Dan McMurtrie: We’ve met with Bangladesh Bank and also BIDA, which is the investment authority. So we’ve interfaced directly with the government. Also Rajat’s father is a fairly prominent person in Bangladesh. He was the former head of the chamber of commerce and also he is the head of North South university, which is the largest private university in the country. And so we have an ability, I think this would be a little more dangerous if we were sort of a faceless actor and we could just get swatted like a fly. But we’re being very upfront about going and speaking to people about what we’re doing, what our intentions are, things like that, and we’re getting the best counsel available and we’re talking to a lot of comps and other people like that.

Dan McMurtrie: So my focus over the summer was really focusing on vetting all of that out. Same thing in Singapore. So the other issue there is the FX. So the companies are structured in Singapore, held in Singapore, they’re operating subsidiary in Bangladesh. The cash is held, until it needs to be actually spent is held in Singapore so that there isn’t the FX risk. And if a company is going to be spending cash in the short term, we expect the return on that cash should be greater than the currency depreciation risk. But we don’t want them, if they do 20% dilution and they have that amount of the company’s value in cash, I don’t want to take Bangladeshi taka risk on that.

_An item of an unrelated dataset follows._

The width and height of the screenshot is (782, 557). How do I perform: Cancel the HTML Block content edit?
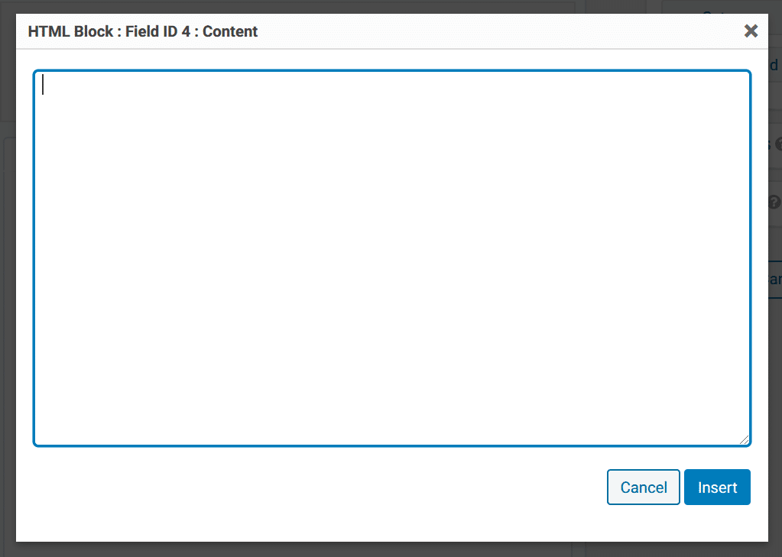click(x=644, y=487)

Dan McMurtrie: Particularly, I think right now, they’ve got some smaller banking issues that are not relevant to what we’re trying to invest in. But we’re trying to really control the jurisdictional and currency risk as well as compliance risk. So we’ve really vetted out a lot of that stuff in terms of how we get in, how we use assist, and then the exits. I think there’s going to be opportunities for secondaries, but I think acquisition is likely most of the exits.